VTL: Which tool has been the most useful for this project?

Tony: The most useful tool I have is my putty knife. We have shared many adventures together and like any good friend he has seen me through some tight situations. I’ve included him in my will. The most useful tool from VTL would be the table saw, with the tile saw and Dremel rotary tool coming in a close second and third. Without these my ikea kitchen hack would have been pretty ugly.

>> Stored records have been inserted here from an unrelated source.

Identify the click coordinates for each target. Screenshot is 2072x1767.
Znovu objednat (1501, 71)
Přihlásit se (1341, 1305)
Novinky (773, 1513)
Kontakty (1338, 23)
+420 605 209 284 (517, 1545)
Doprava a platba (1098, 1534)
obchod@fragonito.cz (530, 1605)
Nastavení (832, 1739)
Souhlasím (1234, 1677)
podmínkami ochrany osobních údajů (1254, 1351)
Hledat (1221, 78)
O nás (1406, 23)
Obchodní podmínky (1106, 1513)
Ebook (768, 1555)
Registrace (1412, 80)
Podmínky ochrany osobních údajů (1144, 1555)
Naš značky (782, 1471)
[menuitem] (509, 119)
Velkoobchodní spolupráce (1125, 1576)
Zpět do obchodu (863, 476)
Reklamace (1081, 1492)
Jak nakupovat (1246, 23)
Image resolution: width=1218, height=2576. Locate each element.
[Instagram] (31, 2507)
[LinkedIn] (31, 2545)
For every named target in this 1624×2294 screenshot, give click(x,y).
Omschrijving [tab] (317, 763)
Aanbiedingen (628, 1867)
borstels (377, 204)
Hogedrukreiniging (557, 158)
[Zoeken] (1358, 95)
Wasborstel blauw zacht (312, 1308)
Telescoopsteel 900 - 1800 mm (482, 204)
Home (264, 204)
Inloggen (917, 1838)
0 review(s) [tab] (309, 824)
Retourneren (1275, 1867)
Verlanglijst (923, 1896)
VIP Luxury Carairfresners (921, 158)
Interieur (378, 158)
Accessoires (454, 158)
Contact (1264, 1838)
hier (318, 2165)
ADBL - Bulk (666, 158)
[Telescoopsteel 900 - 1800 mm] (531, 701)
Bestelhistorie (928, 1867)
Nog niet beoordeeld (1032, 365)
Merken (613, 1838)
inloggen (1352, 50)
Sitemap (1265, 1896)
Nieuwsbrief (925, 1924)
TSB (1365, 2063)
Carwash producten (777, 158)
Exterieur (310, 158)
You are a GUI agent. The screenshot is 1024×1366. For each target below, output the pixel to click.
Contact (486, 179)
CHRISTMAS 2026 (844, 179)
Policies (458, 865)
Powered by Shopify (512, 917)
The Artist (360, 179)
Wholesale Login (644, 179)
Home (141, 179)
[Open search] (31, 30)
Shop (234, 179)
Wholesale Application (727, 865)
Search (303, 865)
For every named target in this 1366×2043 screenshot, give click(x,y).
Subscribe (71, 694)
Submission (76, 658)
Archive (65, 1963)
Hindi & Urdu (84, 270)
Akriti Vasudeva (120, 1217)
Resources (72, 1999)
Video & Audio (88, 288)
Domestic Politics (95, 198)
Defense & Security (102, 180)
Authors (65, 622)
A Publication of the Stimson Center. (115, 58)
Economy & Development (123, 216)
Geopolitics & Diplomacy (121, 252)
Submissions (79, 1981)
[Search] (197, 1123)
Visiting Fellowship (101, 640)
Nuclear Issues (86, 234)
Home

VTL: Any words of advice to others thinking about dong something similar?

The tile saw at work

Tony: I am amazed by how much advice one can find online and even more amazed that you’ll never find the one answer you’re looking for to solve that one huge problem that keeps you up at night. You have to be a real detective it seems to cull through loads of opinions and approaches before committing to a job. Have patience I’d say. And bring in the pros when you need to (electrical, structural etc). Doing this type of work is not easy and I have a better understanding of why trades cost what they do. I’d say go with your strengths but keep some of your budget for others that know better.

VTL: What do you have in mind for when this project is done?

Tony: I’d like to say nothing, but I know that’s a lie. What I have accomplished will require touch-ups, changes and rethinking over time. Alain de botton’s book “The Architecture of Happiness” summarizes well the sometimes discouraging rapidity with which the new becomes old. If the house is given new life and has remained out of the dump; is secure, warm and inviting; provides a place for my children to grow (in an increasingly dynamic neighborhood), then I will be happy. What else can we ask of a home to be?

VTL: Any last thoughts?

Tony: It’s been great having access to the VTL. It would have been difficult to undertake a project of this size otherwise without their involvement. Many thanks goes to them. It’s a great endeavor for our city.


This is the first post in a new series we’re starting on the blog in which we’ll feature the projects that VTL members are currently working on. We hope it gives you an inside perspective on the many different jobs our tools get used on and provides some inspiration, too!